**SUPPLIED MATERIAL**.
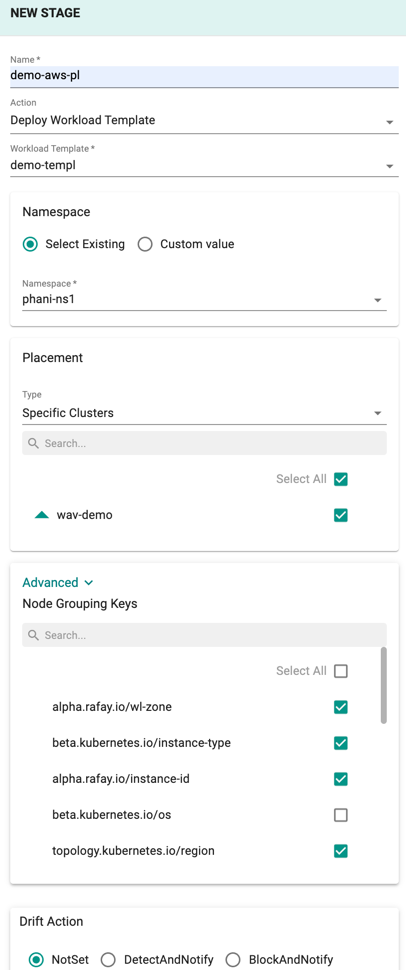This screenshot has height=970, width=406.
Task: Uncheck topology.kubernetes.io/region key
Action: point(340,851)
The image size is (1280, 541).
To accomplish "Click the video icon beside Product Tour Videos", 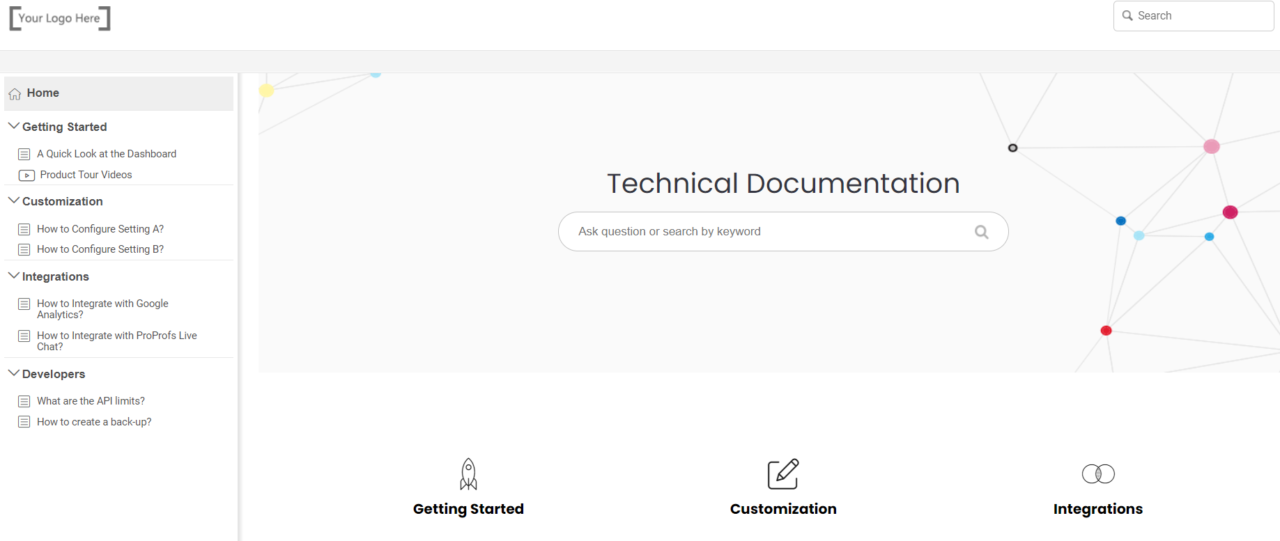I will pos(26,175).
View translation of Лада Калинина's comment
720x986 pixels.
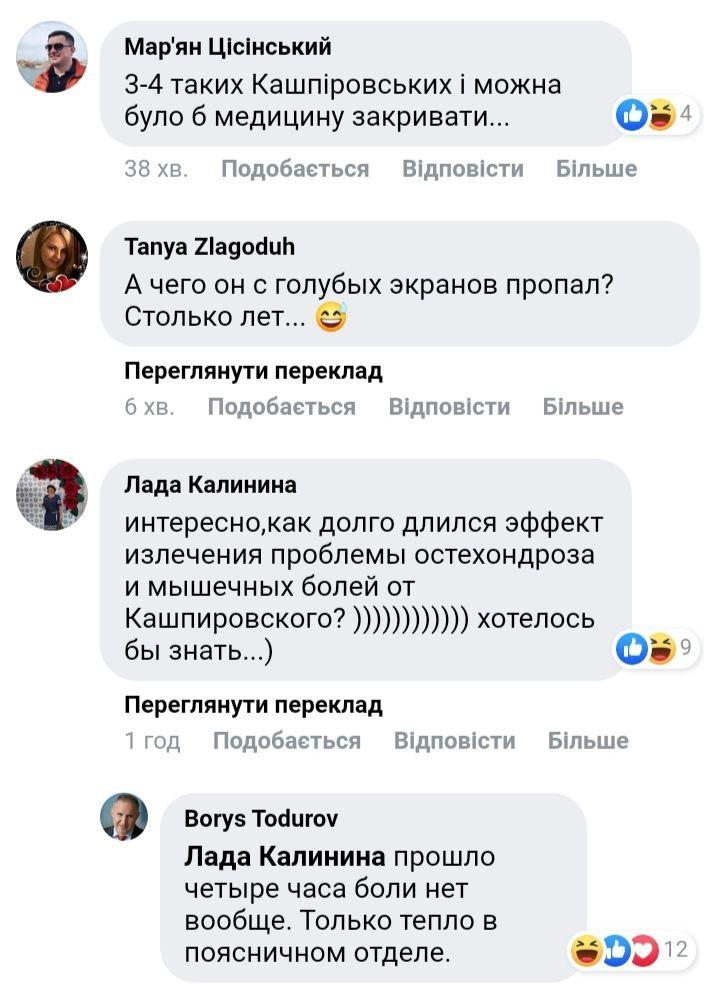[x=253, y=705]
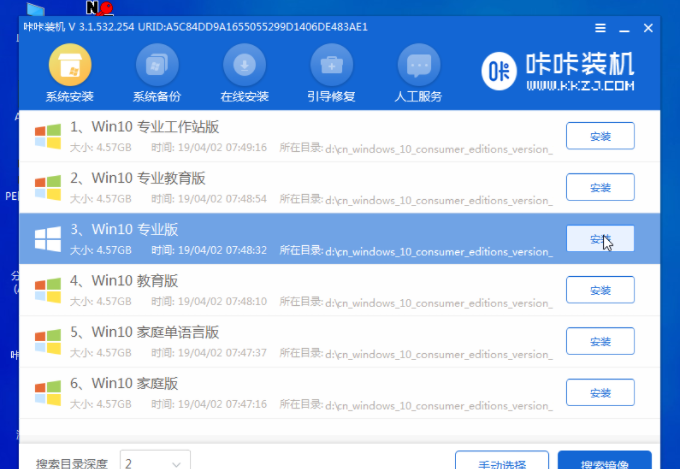Screen dimensions: 681x469
Task: Minimize the 咔咔装机 window
Action: point(625,29)
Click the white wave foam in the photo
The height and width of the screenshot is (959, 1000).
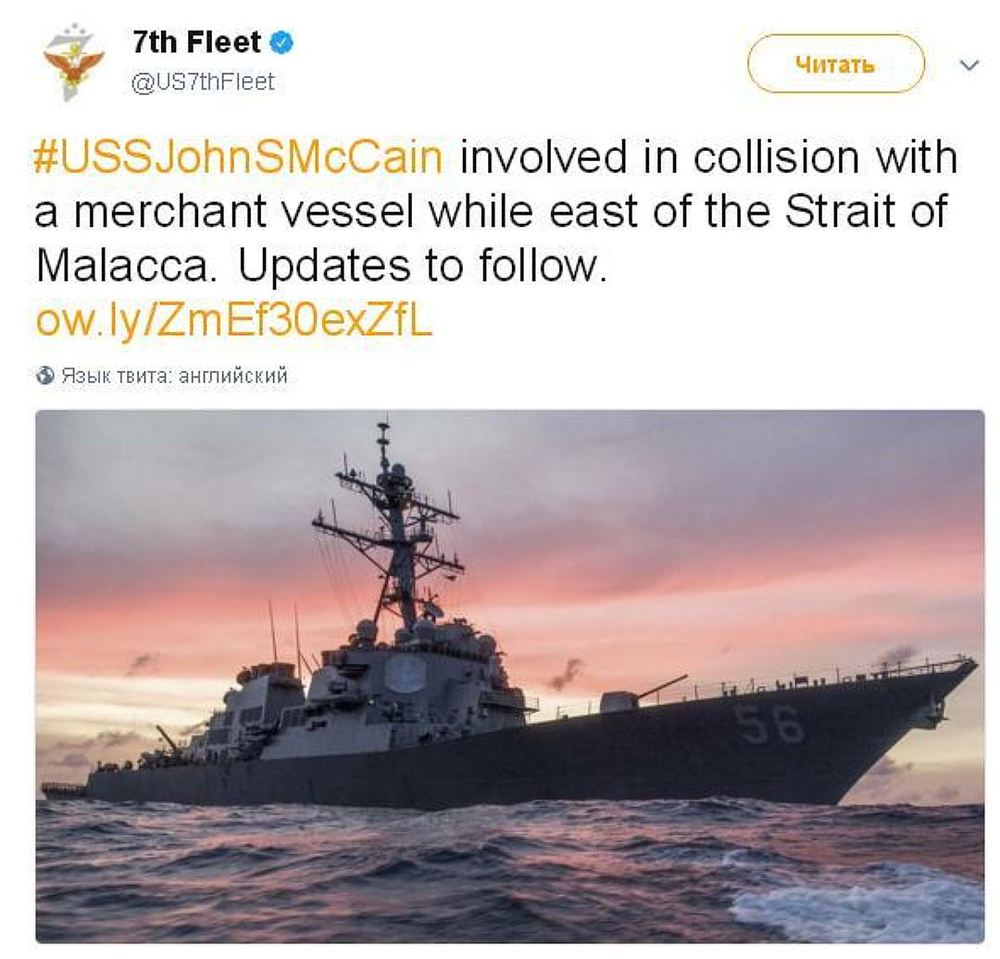pos(860,905)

**TASK BRIEF**. Your answer must be the lines from the one containing "View translation of Лада Калинина's comment" through the last line of the records, copied exactly, with no pictures.

**PROBLEM SOLUTION**.
View translation of Лада Калинина's comment
720x986 pixels.
[x=253, y=705]
Screen dimensions: 681x469
Task: Minimize the 咔咔装机 window
Action: point(625,29)
Click the white wave foam in the photo
The height and width of the screenshot is (959, 1000).
pos(860,905)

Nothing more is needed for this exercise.